Quand on ferme les écoles de nos campagnes

Il y a bien longtemps que nos élites parisiennes se moquent ouvertement de la France rurale et de ses campagnes. Les politiciens parisiens n’osent s’y rendre qu’à l’occasion d’échéances nationales, pour augmenter leur capital sympathie, parcourant à grands pas la campagne tels des touristes qui visitent une réserve naturelle partiellement préservée des derniers musts de la capitale.

Pourtant la France des campagnes, c’est encore plus de 20% des Français. Si nous y associons les petites villes et villes moyennes, les territoires péri-urbains, mieux connus sous l’appellation de « France périphérique » développée par Christophe Guilluy, nous sommes à 60% de la population.

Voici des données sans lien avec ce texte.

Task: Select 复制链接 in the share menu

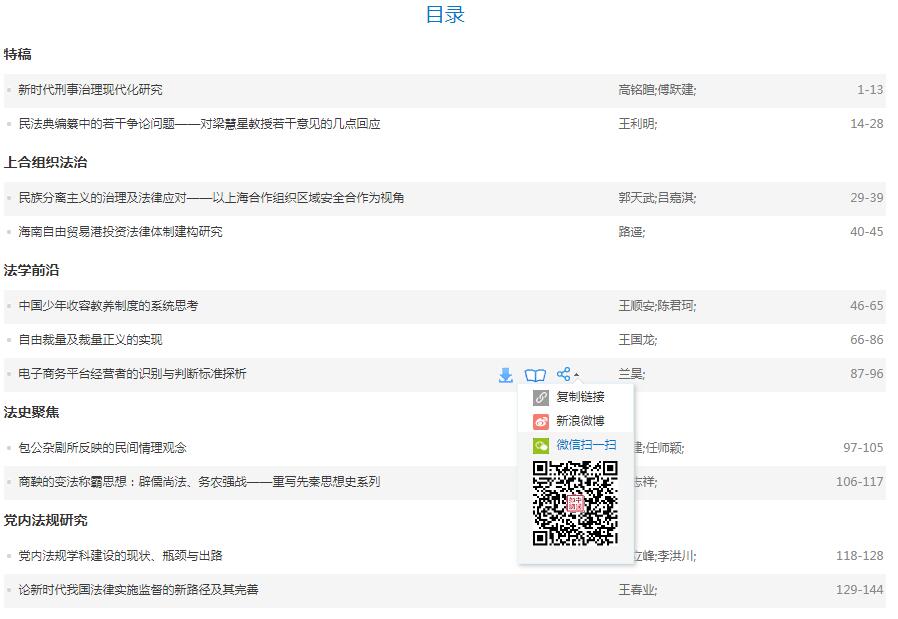Action: coord(580,397)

Cette France périphérique est belle et bien la France oubliée par tous nos dirigeants de droite comme de gauche. C’est cette France qui souffre d’une centralisation démesurée qui applique de façon uniforme une politique d’aménagement du territoire qui dépouille nos communes et nos anciens chefs lieu de canton de leurs services publics. C’est aussi cette France à laquelle on ne promet aucun espoir de changement, puisque le gouvernement vient d’acter la suppression de 1.000 classes rurales et près d’une centaine d’écoles primaires, dans pas moins de 57 départements. C’est ainsi que la Corrèze perd 14 classes, la Saône-et-Loire 21, l’Eure-et-Loir 28 et les Vosges 29.

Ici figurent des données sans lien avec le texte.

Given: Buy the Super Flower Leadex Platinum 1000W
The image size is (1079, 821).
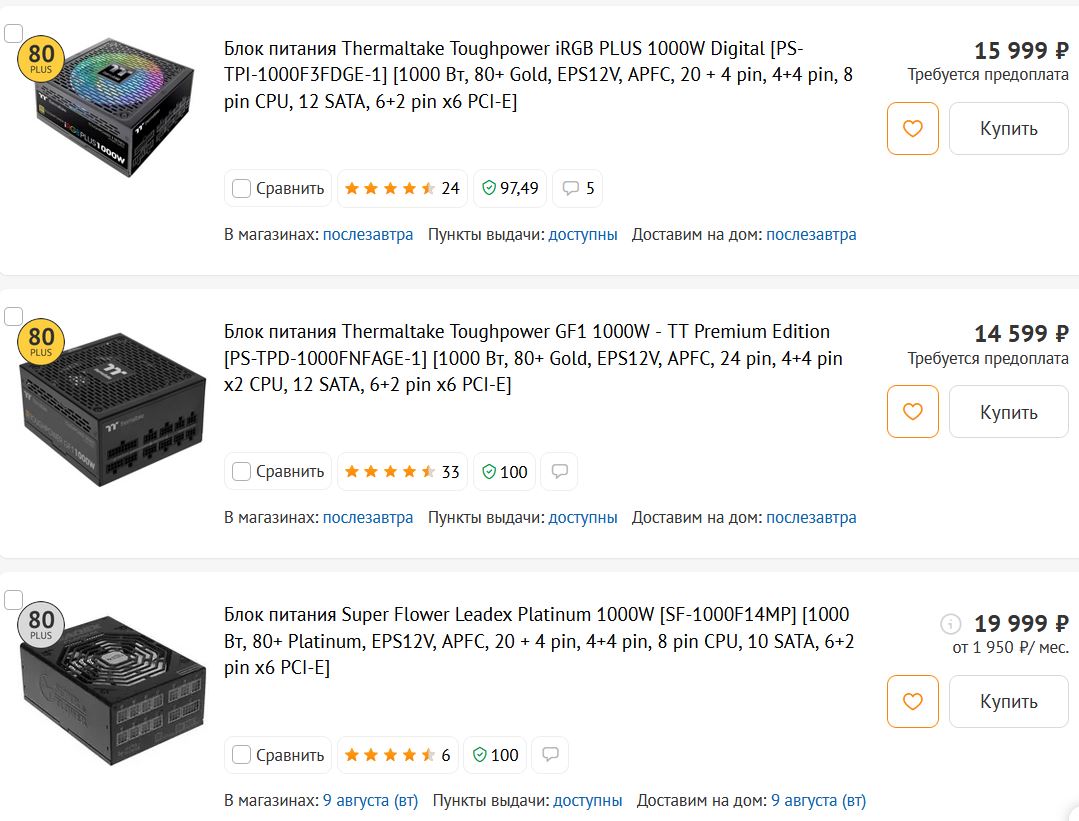Looking at the screenshot, I should coord(1008,702).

En même temps, comme dit Macron, il existe une France bien mieux lotie. C’est la France dite des quartiers difficiles, où l’Etat ne cesse d’inventer de nouveaux acronymes, des Z.E.P. aux Z.U.P. en passant par les Z.P.S. C’est une France où ne vit que 7,5% de la population, soit 8 fois moins que dans la France périphérique. C’est aussi dans cette France que résident 32,5% des allocataires étrangers qui ont chassé les Français moyens partis se réfugier à la périphérie des villes. Cette France voit quant à elle l’ouverture de nombreuses classes dédoublées, puisque 85% d’entre elles bénéficient déjà d’un enseignant pour 12 élèves, alors que les classes rurales accueillent plus de 23 élèves en moyenne pour un seul enseignant. 117 écoles parisiennes devraient ainsi profiter de ce nouveau dispositif, 406 postes seront utilisés par ce dédoublement en Seine-Saint-Denis alors que dans le même temps 124 classes nouvelles ouvriront leurs portes en Val-de-Marne. Sans oublier les millions d’euros que l’Etat investit dans des programmes éducatifs en Afrique ce qui a poussé un maire d’une commune de 500 habitants de l’Oise a manifesté légitimement sa colère, en placardant à l’entrée de son village : « 250 millions d’euros pour ouvrir des classes au Sénégal. Ici on les ferme ». Sans oublier que dans le même temps l’Etat consacre 1,5 milliards d’euros par an à l’accueil des mineurs étrangers sur notre sol.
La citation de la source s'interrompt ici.